Activity
Please find all lines in the data that hold the string "using" and copy them.

Supplied information
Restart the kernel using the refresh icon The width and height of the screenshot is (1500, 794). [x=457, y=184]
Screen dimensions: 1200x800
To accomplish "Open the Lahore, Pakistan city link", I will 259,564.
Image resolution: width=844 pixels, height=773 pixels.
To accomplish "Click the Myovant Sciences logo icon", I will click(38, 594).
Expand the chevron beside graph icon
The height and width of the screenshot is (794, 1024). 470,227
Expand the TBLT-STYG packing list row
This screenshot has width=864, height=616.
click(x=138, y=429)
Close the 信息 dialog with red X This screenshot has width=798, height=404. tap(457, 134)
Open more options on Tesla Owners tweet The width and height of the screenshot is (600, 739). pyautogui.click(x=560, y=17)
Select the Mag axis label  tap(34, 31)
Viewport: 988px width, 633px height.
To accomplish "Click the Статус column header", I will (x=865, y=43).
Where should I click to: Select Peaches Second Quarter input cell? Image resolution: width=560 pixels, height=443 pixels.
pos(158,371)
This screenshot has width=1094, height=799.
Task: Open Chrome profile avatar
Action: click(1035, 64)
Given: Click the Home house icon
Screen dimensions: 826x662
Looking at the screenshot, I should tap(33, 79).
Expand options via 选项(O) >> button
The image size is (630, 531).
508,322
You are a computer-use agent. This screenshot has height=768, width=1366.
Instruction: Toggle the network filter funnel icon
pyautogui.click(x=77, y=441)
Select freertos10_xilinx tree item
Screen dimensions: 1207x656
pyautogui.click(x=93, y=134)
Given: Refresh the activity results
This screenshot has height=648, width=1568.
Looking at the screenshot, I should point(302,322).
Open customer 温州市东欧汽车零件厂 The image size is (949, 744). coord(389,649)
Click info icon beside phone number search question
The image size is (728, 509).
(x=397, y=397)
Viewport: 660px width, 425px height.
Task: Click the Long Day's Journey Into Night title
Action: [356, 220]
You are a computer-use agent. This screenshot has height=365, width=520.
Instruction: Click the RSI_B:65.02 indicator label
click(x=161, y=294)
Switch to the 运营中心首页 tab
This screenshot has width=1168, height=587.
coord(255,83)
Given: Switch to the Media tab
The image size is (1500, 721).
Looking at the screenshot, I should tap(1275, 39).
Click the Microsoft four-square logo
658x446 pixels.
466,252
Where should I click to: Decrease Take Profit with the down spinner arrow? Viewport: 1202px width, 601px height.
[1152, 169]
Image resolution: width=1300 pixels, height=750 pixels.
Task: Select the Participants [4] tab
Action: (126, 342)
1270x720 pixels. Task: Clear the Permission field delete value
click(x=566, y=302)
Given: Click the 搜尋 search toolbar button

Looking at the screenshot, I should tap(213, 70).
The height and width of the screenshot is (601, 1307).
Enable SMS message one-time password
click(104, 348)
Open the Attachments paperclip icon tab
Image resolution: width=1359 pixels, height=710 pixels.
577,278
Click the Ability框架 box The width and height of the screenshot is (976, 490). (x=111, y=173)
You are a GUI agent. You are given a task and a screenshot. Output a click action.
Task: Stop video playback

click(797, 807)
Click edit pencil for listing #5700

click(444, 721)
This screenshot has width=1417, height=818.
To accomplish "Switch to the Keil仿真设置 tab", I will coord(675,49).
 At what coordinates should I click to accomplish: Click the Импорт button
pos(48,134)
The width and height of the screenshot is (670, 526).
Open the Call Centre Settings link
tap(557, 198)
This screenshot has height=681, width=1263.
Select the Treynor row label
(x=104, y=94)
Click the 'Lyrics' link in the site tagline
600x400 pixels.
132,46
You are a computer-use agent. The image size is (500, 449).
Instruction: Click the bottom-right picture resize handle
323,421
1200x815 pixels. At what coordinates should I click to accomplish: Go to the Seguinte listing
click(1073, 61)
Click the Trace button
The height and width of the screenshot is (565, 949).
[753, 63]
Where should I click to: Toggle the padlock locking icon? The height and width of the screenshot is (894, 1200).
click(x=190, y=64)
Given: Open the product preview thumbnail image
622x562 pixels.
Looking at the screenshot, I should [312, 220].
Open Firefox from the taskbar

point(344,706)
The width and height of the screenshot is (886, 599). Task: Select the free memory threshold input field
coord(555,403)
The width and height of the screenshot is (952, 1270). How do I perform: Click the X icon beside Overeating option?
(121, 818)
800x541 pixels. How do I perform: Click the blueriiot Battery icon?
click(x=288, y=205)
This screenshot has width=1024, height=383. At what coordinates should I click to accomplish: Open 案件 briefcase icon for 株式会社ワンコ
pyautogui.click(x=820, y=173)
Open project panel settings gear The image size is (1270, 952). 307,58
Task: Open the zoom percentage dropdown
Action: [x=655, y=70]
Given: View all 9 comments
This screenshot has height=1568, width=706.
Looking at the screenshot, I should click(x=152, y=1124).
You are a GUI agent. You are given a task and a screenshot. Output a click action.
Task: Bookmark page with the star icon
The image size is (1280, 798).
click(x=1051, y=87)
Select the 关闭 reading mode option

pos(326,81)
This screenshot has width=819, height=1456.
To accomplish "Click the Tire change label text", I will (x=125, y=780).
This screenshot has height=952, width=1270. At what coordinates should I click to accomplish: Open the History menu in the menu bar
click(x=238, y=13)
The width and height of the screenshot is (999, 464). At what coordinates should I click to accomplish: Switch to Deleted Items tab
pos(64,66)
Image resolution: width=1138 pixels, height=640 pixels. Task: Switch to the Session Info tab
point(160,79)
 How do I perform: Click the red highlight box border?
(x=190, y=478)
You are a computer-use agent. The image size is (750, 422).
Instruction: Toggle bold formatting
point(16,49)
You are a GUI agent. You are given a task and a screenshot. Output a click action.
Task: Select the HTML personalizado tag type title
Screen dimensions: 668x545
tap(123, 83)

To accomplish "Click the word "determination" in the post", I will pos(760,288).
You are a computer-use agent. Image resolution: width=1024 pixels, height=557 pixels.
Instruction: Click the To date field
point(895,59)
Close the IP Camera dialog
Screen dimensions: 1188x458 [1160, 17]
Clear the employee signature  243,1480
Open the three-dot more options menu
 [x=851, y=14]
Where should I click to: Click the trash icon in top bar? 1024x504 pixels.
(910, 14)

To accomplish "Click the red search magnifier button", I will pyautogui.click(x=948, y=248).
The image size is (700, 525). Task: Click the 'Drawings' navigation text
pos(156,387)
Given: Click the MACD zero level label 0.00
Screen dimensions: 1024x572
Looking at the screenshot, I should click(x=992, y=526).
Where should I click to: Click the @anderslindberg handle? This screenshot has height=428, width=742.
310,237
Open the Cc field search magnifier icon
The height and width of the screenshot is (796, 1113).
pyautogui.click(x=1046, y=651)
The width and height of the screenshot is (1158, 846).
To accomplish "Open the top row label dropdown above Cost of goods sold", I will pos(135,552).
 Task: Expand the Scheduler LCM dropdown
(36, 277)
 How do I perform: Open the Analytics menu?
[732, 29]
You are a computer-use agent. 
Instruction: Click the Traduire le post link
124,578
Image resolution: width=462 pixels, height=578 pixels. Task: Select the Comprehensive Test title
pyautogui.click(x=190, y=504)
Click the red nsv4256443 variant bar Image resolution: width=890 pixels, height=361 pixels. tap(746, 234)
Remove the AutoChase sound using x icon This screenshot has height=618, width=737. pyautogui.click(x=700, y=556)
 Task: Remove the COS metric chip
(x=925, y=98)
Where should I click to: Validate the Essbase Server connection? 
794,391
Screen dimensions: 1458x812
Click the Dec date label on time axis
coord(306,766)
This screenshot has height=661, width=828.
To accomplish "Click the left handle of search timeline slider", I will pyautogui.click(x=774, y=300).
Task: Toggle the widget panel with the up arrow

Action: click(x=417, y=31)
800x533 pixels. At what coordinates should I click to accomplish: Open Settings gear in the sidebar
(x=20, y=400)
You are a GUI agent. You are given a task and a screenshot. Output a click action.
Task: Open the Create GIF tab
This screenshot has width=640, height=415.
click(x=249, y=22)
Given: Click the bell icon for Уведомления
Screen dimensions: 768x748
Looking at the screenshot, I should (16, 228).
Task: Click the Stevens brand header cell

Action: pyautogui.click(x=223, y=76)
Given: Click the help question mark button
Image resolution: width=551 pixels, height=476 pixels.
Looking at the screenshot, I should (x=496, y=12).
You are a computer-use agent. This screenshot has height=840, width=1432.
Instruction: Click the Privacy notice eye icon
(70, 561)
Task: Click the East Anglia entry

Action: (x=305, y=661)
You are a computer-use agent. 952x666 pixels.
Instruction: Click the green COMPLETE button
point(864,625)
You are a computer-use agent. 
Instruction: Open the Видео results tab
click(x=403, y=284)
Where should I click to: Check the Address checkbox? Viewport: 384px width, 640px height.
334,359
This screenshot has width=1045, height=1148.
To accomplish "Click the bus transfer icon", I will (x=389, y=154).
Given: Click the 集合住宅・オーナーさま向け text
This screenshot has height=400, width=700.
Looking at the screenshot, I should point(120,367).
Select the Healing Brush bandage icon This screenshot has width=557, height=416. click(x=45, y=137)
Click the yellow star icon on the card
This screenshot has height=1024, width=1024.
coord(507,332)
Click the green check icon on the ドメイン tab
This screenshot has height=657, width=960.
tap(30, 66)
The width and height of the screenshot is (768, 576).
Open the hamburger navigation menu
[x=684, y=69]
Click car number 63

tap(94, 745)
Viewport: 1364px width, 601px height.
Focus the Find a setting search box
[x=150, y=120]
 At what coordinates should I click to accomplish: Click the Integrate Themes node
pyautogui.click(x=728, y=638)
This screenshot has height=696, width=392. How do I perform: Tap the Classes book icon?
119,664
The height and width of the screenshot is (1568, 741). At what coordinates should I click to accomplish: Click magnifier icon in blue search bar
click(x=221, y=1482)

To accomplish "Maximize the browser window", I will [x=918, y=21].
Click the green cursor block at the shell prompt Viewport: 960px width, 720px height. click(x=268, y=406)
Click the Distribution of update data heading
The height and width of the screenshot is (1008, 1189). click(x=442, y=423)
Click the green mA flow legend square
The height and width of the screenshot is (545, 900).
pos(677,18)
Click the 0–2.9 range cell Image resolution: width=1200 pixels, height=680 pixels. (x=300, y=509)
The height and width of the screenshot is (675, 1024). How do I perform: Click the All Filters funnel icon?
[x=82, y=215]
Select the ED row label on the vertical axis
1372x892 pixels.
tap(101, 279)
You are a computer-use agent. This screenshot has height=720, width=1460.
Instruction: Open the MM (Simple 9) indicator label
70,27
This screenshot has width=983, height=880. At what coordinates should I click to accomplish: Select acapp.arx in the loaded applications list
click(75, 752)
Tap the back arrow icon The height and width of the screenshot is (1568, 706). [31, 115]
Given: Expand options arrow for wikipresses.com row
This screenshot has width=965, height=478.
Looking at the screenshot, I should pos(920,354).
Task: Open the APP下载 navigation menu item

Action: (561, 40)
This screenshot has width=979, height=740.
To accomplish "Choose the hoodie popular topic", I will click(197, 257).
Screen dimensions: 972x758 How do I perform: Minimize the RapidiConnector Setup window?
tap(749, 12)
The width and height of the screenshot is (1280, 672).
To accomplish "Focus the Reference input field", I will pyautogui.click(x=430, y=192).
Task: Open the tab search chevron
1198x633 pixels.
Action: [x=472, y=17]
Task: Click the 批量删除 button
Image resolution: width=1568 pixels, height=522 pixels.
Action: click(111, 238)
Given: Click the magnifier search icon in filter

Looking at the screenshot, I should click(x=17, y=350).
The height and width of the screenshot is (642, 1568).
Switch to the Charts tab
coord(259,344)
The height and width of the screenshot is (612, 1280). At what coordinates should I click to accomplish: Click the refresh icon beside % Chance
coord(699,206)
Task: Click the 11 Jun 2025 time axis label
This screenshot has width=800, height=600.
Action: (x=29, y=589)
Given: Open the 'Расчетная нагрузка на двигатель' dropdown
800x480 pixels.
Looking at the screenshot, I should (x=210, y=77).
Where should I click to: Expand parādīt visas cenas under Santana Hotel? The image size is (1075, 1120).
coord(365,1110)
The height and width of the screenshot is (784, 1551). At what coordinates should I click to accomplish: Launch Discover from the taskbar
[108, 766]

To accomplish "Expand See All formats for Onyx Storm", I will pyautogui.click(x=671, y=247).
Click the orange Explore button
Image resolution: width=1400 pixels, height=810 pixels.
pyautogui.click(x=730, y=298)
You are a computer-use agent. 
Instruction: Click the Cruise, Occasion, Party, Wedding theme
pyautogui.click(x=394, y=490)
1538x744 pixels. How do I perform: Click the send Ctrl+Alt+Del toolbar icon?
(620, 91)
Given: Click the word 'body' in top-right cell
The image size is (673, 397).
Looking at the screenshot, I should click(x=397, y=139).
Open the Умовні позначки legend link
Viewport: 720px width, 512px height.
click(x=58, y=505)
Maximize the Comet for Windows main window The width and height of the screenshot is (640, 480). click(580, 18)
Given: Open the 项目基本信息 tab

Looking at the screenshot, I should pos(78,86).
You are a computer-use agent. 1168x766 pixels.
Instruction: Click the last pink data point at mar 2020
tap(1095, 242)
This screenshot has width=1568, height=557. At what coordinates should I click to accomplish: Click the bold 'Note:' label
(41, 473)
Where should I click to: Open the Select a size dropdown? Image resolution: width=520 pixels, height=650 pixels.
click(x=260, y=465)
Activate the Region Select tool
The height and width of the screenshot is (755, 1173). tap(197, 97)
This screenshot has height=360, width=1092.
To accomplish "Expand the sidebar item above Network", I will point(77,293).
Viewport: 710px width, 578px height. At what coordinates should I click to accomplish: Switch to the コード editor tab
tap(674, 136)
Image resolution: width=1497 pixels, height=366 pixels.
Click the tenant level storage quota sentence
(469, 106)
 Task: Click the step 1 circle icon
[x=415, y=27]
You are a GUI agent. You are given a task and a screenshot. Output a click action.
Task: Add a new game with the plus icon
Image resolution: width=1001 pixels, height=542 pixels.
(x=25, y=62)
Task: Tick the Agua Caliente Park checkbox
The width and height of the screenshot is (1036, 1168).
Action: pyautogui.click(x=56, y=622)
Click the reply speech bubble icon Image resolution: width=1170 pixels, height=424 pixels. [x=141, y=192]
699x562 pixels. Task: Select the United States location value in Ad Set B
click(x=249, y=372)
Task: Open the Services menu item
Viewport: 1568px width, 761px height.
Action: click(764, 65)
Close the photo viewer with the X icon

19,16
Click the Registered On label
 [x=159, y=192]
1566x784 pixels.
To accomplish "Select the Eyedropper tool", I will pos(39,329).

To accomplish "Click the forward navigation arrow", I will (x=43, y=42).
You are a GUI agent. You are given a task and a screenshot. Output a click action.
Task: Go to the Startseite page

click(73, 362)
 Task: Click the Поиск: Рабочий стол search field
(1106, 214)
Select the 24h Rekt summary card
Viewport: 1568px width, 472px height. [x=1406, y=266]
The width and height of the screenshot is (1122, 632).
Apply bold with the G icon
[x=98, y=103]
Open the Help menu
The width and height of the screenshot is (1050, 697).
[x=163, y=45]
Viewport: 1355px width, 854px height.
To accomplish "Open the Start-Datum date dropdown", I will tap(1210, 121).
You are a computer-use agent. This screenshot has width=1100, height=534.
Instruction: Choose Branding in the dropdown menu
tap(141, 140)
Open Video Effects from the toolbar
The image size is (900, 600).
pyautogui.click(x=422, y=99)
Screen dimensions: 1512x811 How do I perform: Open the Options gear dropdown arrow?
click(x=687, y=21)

Answer to this task
Restart the kernel using the refresh icon The width and height of the screenshot is (1500, 794). [x=457, y=184]
Remove the AutoChase sound using x icon This screenshot has height=618, width=737. pyautogui.click(x=700, y=556)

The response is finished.